What I Learned From Don Moen About Leading Worship

What I Learned From Don Moen About Leading Worship


I didn’t choose Don Moen. My grandmother chose him for me, long before I knew what I was being given.

She led worship at our church and directed a women’s choir, and she was always pushing the envelope of what that choir would sing. Our church regularly took part in praise and worship programs with other congregations, and there was an unspoken rule: you didn’t want to be the choir singing the same songs everybody else was already doing. So in the 80s and 90s, she had her choir singing Don Moen songs before most churches in our circle had caught on. I didn’t know it then, but she was planting a seed in my own ministry that wouldn’t bear fruit for another twenty years.

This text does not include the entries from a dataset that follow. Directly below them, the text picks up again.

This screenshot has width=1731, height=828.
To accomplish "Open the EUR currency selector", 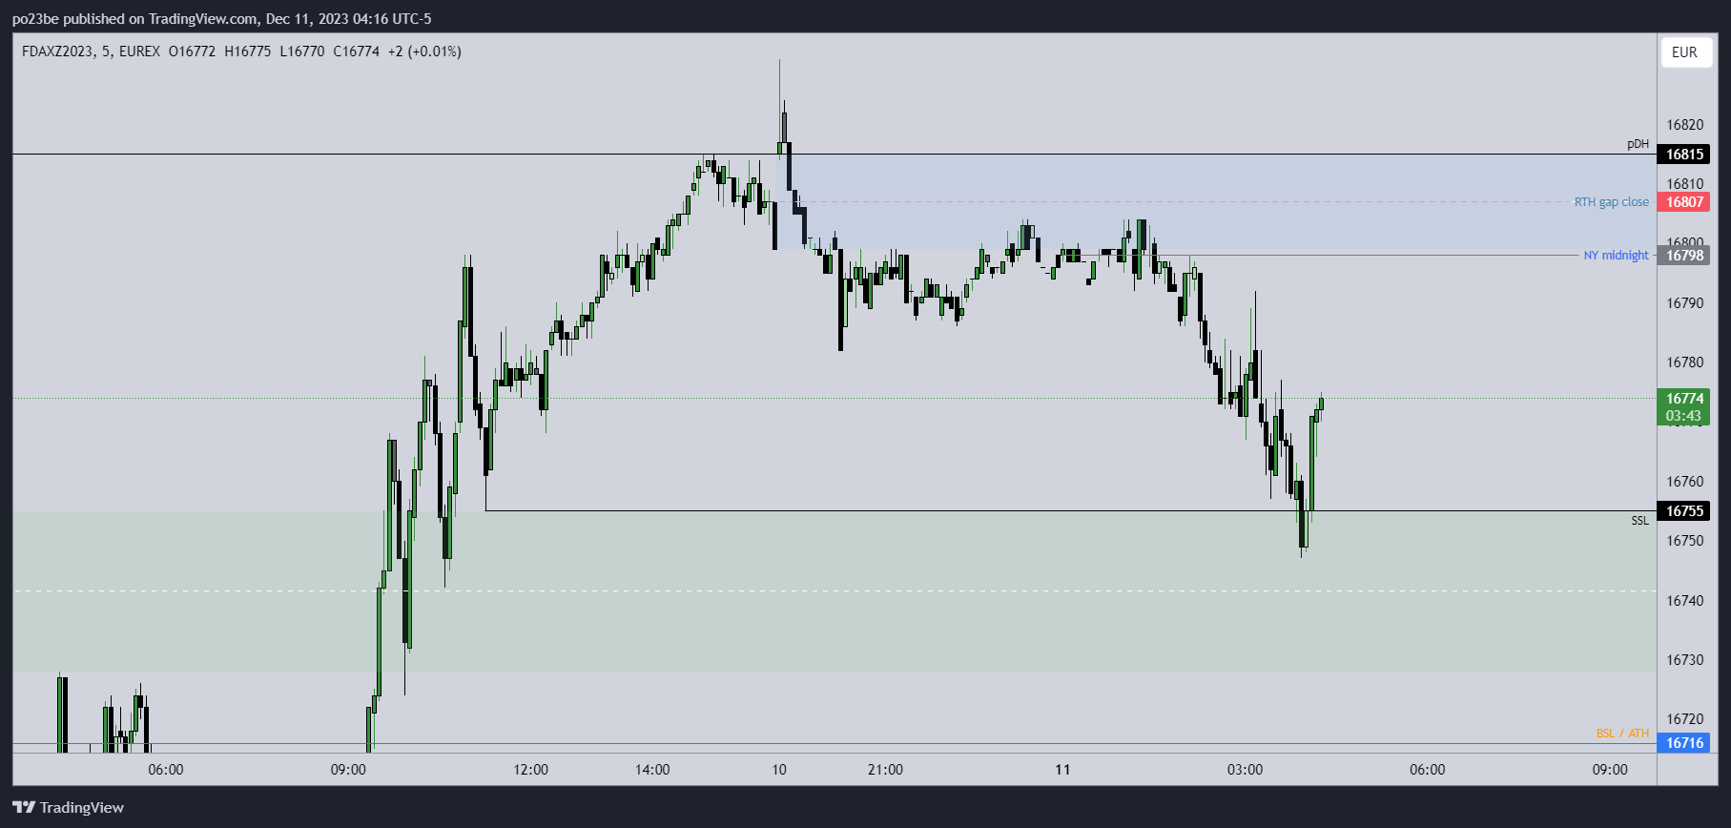I will 1684,52.
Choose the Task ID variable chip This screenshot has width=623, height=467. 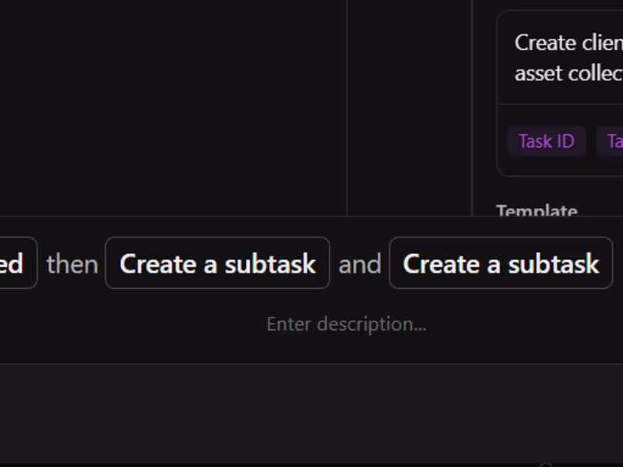click(x=546, y=141)
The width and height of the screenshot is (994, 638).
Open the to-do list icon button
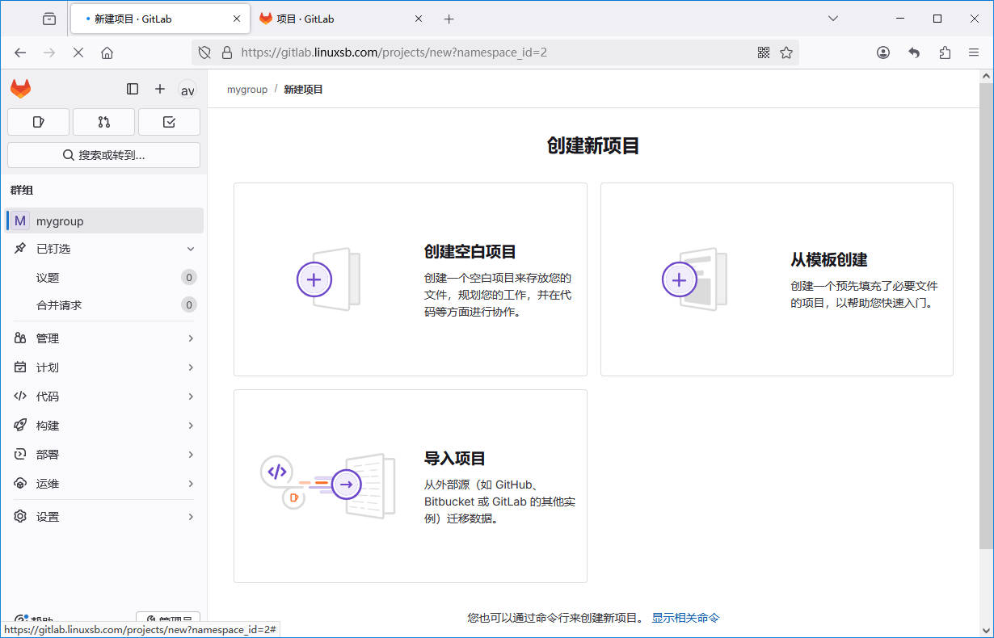point(169,122)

This is the first post in an ongoing series on the worship leaders who’ve shaped my ministry — the people whose songs, teaching, or example became part of how I lead, often years before I could name what I’d learned from them.

Key Takeaways

  • The most repeated lesson across Don Moen’s Masterclass Series is restraint — knowing your role well enough not to let decades of skill distract from the moment.
  • Vocal or instrumental power isn’t automatically a gift in a worship setting; knowing when to hold back matters as much as knowing when to lead out.
  • Don Moen’s calm, direct communication style — visible across his teaching content — is a leadership model worth studying on its own.
  • Songs like “Give Thanks,” “Thank You Lord,” and “Trust and Obey” still work in congregations today because the songwriting served the moment, not the trend.

Mark Claiborne leading worship on stage — the role every lesson from Don Moen eventually gets tested against

Who Is Don Moen, and Why Do Worship Leaders Still Study Him?

Don Moen spent decades as a recording artist and longtime leader at Integrity Music, writing and popularizing congregational staples like “Give Thanks,” “God Will Make a Way,” and “Thank You Lord” — songs that have anchored church worship across denominations for years (Don Moen, official artist bio). He’s one of the few CCM-era artists whose songwriting was built specifically for congregational singing, not just performance.

What’s less commonly known is how much of his influence happened behind the scenes. As creative director, president, and executive producer at Integrity Music, Moen oversaw all 11 volumes of the Hosanna! Music series and helped build the platform that launched or supported artists like Paul Baloche, Ron Kenoly, and Darlene Zschech (Don Moen, Wikipedia). His 1986 debut album, Give Thanks, went on to earn RIAA Gold certification — a rare feat for a worship record built for congregational use rather than radio play.

When I accepted my current position, I knew I needed to get more diverse in my knowledge of contemporary Christian songs — my background was heavier on gospel than CCM, and the gap was obvious to me even if it wasn’t to anyone else yet. I looked to Don Moen first. I found he was selling a worship leading DVD set — the Masterclass Series Bundle — and I bought it without hesitation. I’m not an affiliate for it. I just watched the whole thing because I needed what it had.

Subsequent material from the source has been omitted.